Contenzioso

Colpevole il proprietario del giardino se il pensionato-giardiniere si infortuna

Condannato anche chi ha affidato l’incarico in quanto non hanno valutato l’idoneità tecnico-professionale del lavoratore

di Marcello Bonomo ed Enrico D’Onofrio

Con la sentenza 10089/2023, la quarta sezione penale della Corte di cassazione ha rilevato, ai fini civili, la responsabilità per lesioni personali colpose gravissime, con violazione delle norme per la prevenzione degli infortuni sul lavoro, in capo al proprietario di un'abitazione con giardino e al soggetto che materialmente ha affidato l'incarico di potatura di un albero alto circa 10 metri a un lavoratore colpito dalla caduta di un ramo e rimasto gravemente ferito.

La responsabilità colposa è derivata dall'individuazione di un lavoratore (“culpa in eligendo”), effettuata in violazione dell'obbligo di verificarne preventivamente l'idoneità tecnico-professionale per l'effettuazione dei lavori di potatura, tenuto conto della loro pericolosità.

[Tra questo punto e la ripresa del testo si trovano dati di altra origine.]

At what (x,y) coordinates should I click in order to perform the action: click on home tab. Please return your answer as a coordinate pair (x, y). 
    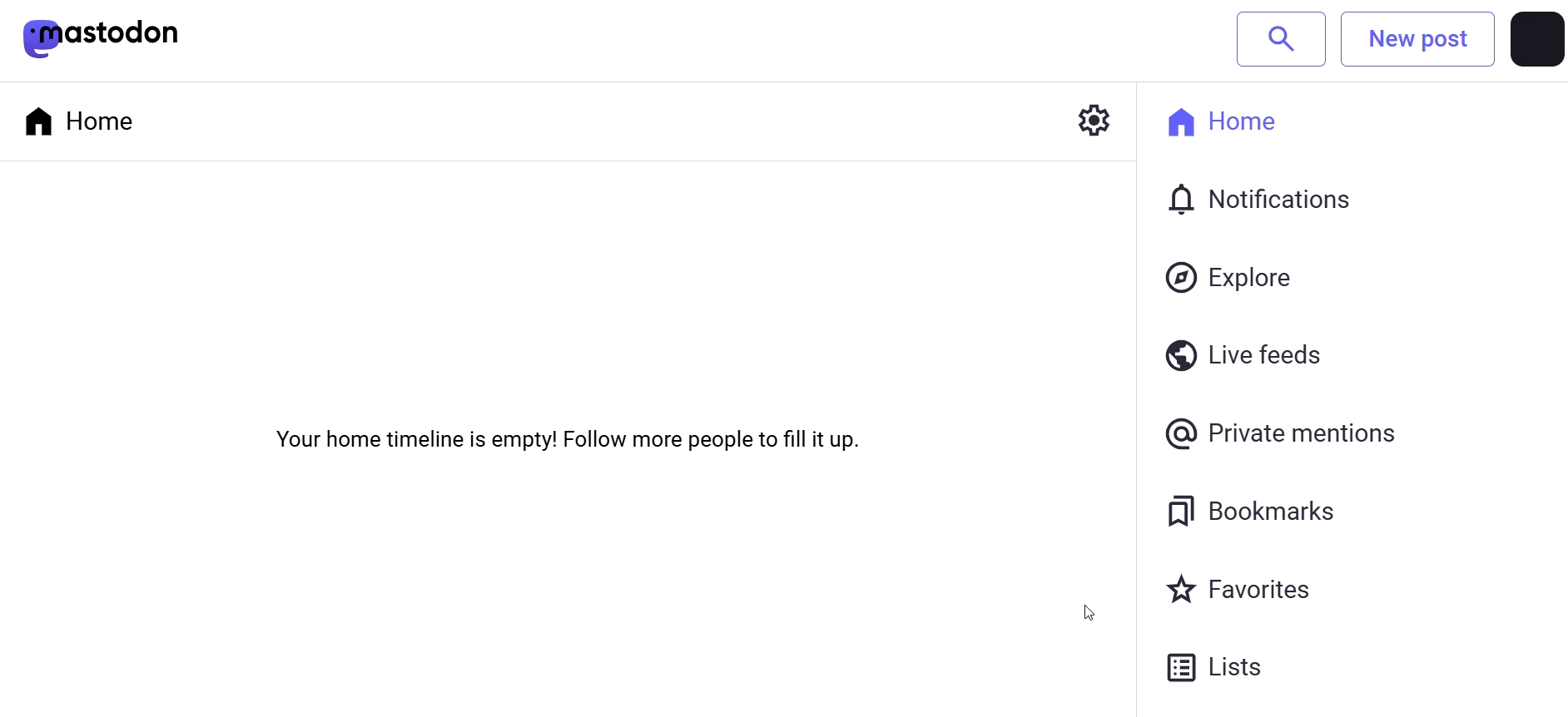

In particolare, il proprietario e la persona che ha affidato l'incarico sono stati ritenuti responsabili per l'infortunio perché hanno scelto un lavoratore inadeguato, ossia un pensionato, assunto in nero, che svolgeva tali lavori avvalendosi di un camioncino, di scarponi, di tuta antinfortunistica e di sega elettrica, senza verificarne previamente l'idoneità tecnico-professionale per l'intervento, anche rispetto alla sua pericolosità.

La Cassazione ha rilevato che il proprietario dell'abitazione e colui che ha affidato l'incarico dovevano essere qualificati come “committenti”, in base alla vigente normativa in materia di tutela della salute e della sicurezza nei luoghi di lavoro (Dlgs 81/2008) e, quindi, erano titolari di una specifica posizione di garanzia, a prescindere dalle concrete modalità con le quali si era verificato l'infortunio. Conseguentemente la Suprema corte – in accoglimento del ricorso della parte civile e cassando la sentenza di assoluzione di secondo grado – ha sottolineato che avrebbe dovuto essere percepita la palese prevedibilità del rischio e la pericolosità del lavoro da svolgersi in quota, senza l'uso di una piattaforma, da parte di un lavoratore sprovvisto di casco e di idonei sistemi di protezione, che utilizzava tecniche desuete.

Secondo la Corte, infatti, la sentenza d'appello non aveva adeguatamente vagliato la mancata presa di coscienza dei rischi connessi all'intervento, che assume imprescindibile rilievo ai fini della valutazione della sussistenza della culpa in eligendo; tale responsabilità colposa consegue al fatto che il lavoratore era privo di adeguata preparazione professionale e di idonea attrezzatura, nonché incapace di adottare una metodologia operativa consona alla prestazione richiestagli.

La decisione è destinata ad avere rilevanti conseguenze: qualora si decida di affidare a terzi dei lavori, anche presso la propria abitazione, è necessario interrogarsi sui rischi che possono presentare e in funzione di questi rivolgersi a soggetti competenti, muniti di un'adeguata preparazione professionale e di idonee attrezzature. Senza tale valutazione – che chiaramente comporta, in termini economici, l'onere di sostenere i maggiori costi richiesti dagli operatori più qualificati – è elevato il rischio di incorrere in rilevanti responsabilità civili e penali.